**Your task**
Quote each line of the material verbatim, without the pictures.

Supplied information Start Marker

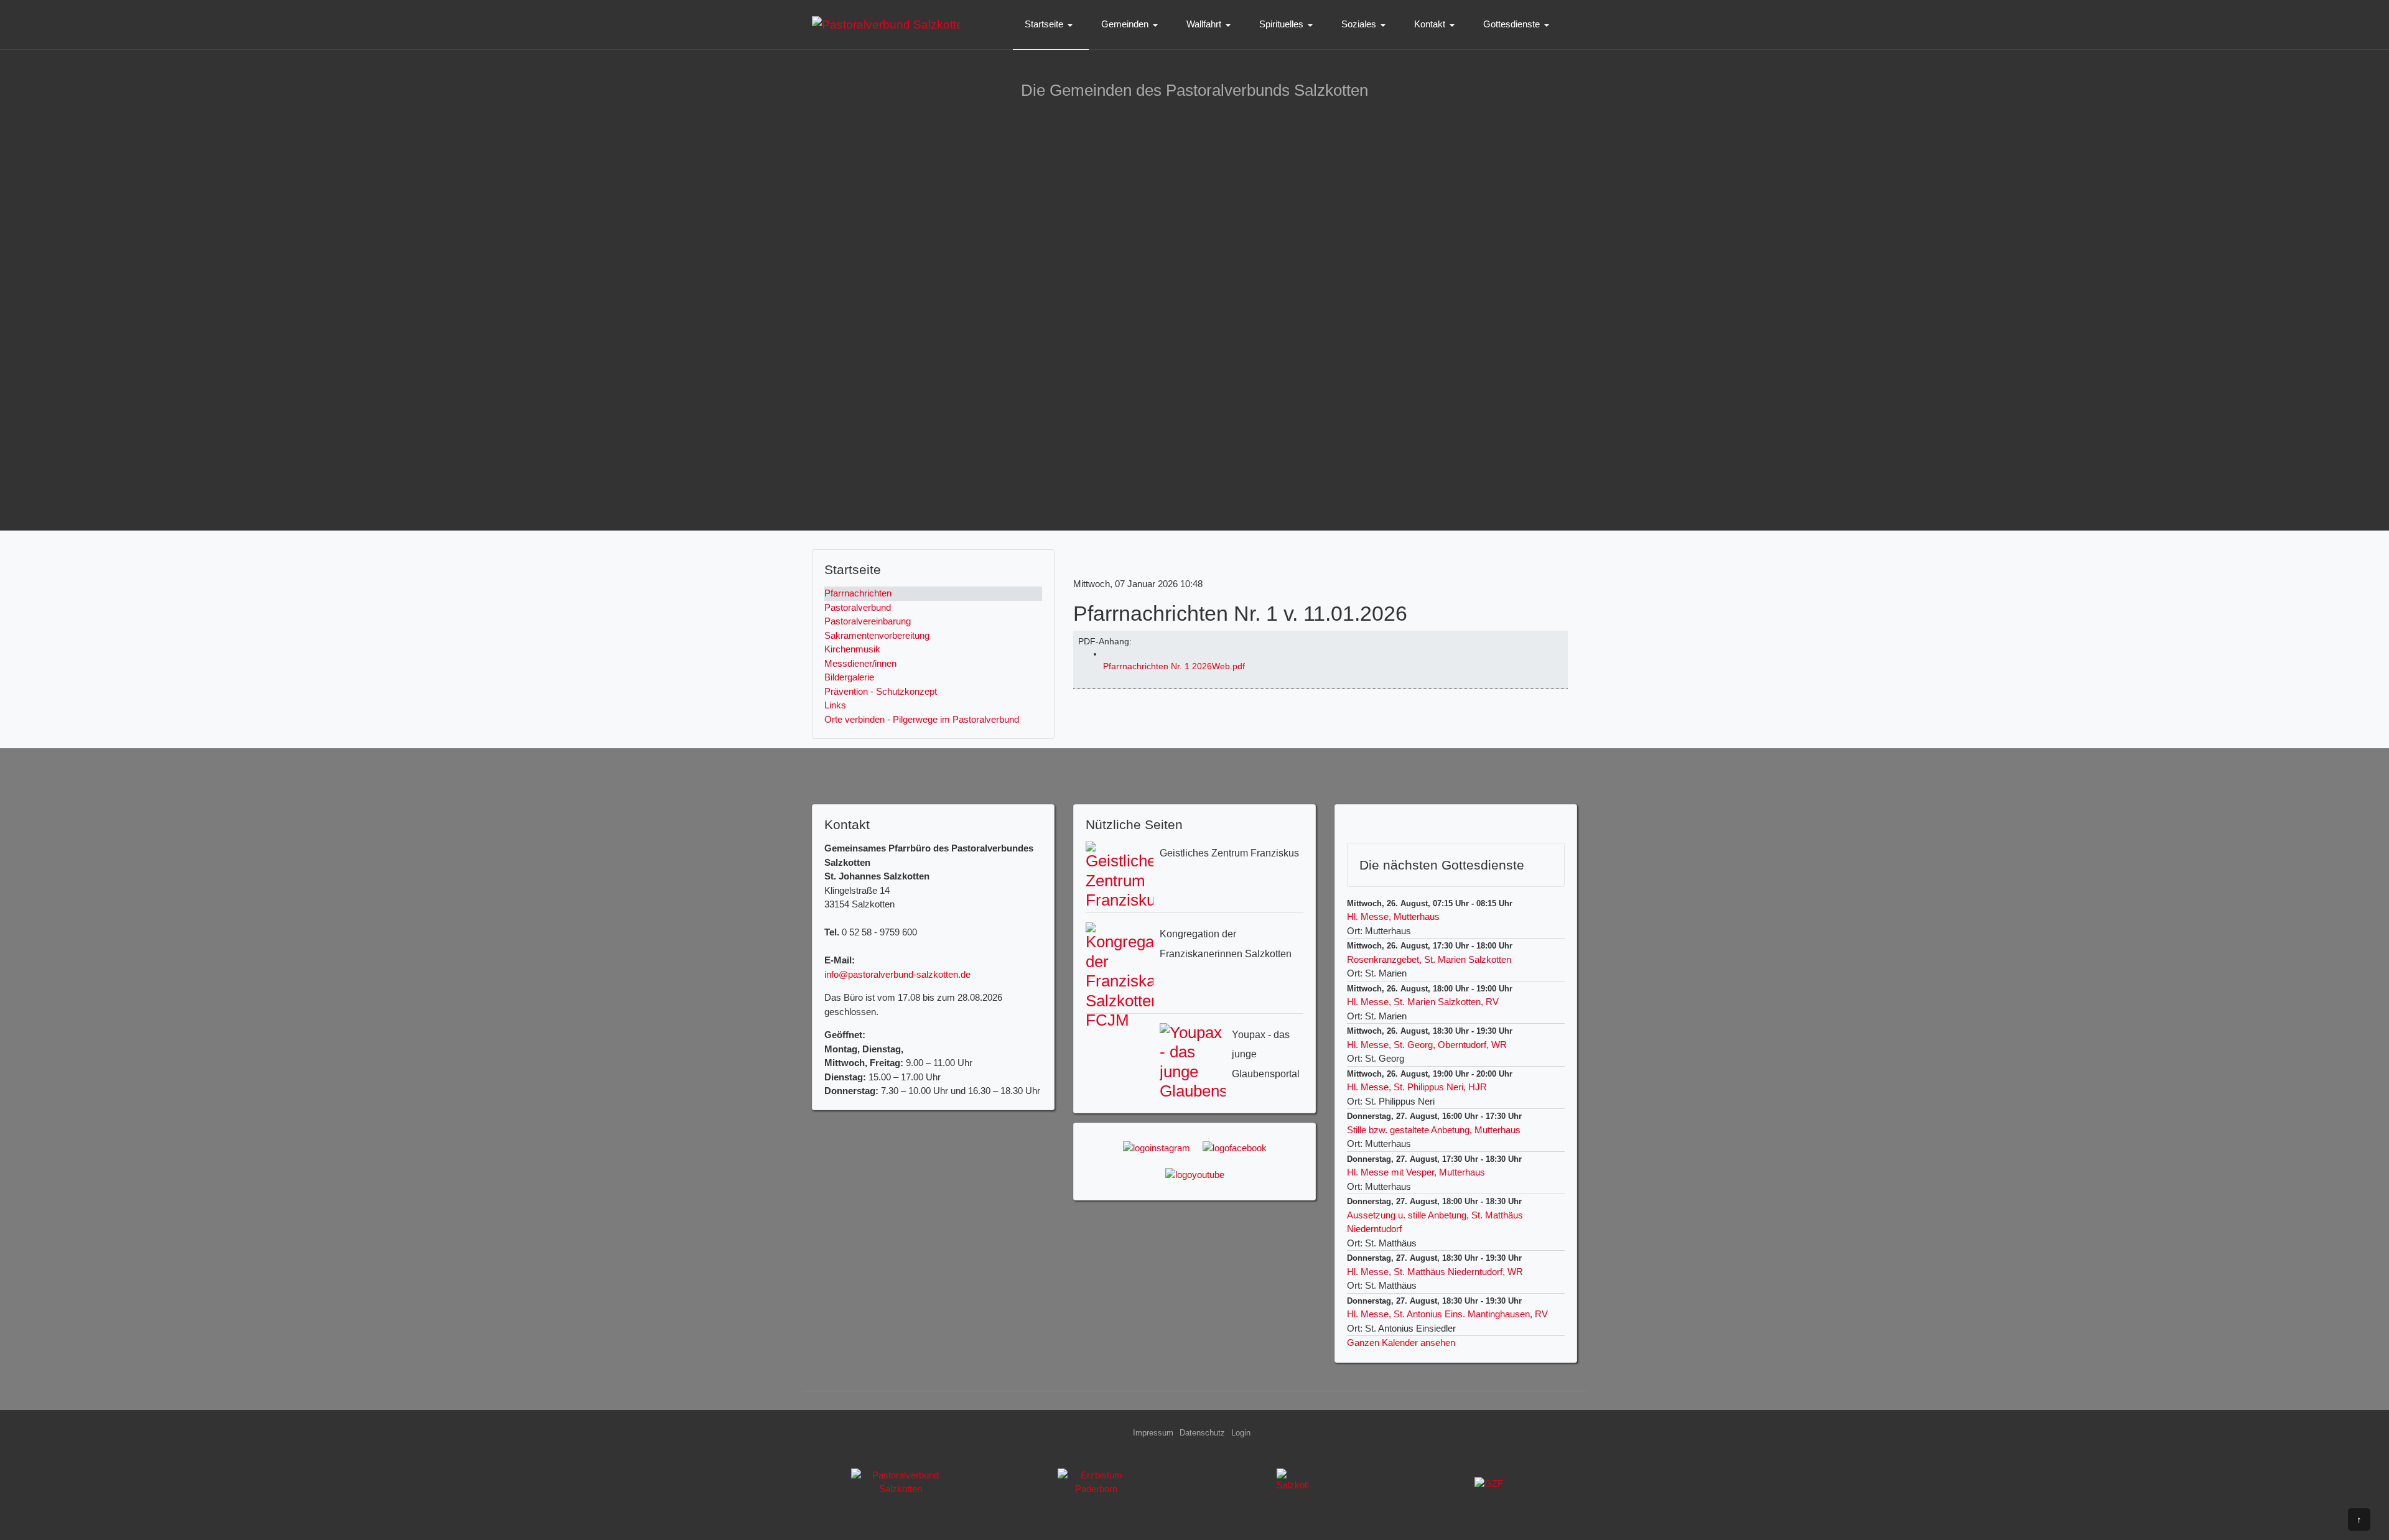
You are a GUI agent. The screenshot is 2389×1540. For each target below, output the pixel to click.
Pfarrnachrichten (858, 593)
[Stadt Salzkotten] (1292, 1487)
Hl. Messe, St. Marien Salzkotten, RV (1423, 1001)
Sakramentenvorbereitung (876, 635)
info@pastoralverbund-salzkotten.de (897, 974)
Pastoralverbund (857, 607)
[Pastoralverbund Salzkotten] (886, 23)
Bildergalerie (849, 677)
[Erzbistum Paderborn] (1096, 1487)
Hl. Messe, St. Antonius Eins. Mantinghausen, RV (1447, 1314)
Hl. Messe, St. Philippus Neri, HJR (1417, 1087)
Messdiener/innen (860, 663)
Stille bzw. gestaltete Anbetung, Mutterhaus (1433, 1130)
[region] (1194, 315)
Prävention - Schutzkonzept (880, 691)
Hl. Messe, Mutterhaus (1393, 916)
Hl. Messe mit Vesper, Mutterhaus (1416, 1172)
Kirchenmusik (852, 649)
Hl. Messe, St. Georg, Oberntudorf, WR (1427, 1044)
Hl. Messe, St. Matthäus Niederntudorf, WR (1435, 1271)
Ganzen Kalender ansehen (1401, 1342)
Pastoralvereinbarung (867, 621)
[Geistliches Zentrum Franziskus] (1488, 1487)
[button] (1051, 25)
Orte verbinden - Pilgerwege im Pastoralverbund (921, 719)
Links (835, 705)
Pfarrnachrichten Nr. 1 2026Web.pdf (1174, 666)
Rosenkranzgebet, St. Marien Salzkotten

Supplied information End Marker

**Solution**
You are a GUI agent. The screenshot is 2389×1540. For each target below, output the pixel to click.
Pfarrnachrichten (858, 593)
[Stadt Salzkotten] (1292, 1487)
Hl. Messe, St. Marien Salzkotten, RV (1423, 1001)
Sakramentenvorbereitung (876, 635)
info@pastoralverbund-salzkotten.de (897, 974)
Pastoralverbund (857, 607)
[Pastoralverbund Salzkotten] (886, 23)
Bildergalerie (849, 677)
[Erzbistum Paderborn] (1096, 1487)
Hl. Messe, St. Antonius Eins. Mantinghausen, RV (1447, 1314)
Hl. Messe, St. Philippus Neri, HJR (1417, 1087)
Messdiener/innen (860, 663)
Stille bzw. gestaltete Anbetung, Mutterhaus (1433, 1130)
[region] (1194, 315)
Prävention - Schutzkonzept (880, 691)
Hl. Messe, Mutterhaus (1393, 916)
Hl. Messe mit Vesper, Mutterhaus (1416, 1172)
Kirchenmusik (852, 649)
Hl. Messe, St. Georg, Oberntudorf, WR (1427, 1044)
Hl. Messe, St. Matthäus Niederntudorf, WR (1435, 1271)
Ganzen Kalender ansehen (1401, 1342)
Pastoralvereinbarung (867, 621)
[Geistliches Zentrum Franziskus] (1488, 1487)
[button] (1051, 25)
Orte verbinden - Pilgerwege im Pastoralverbund (921, 719)
Links (835, 705)
Pfarrnachrichten Nr. 1 2026Web.pdf (1174, 666)
Rosenkranzgebet, St. Marien Salzkotten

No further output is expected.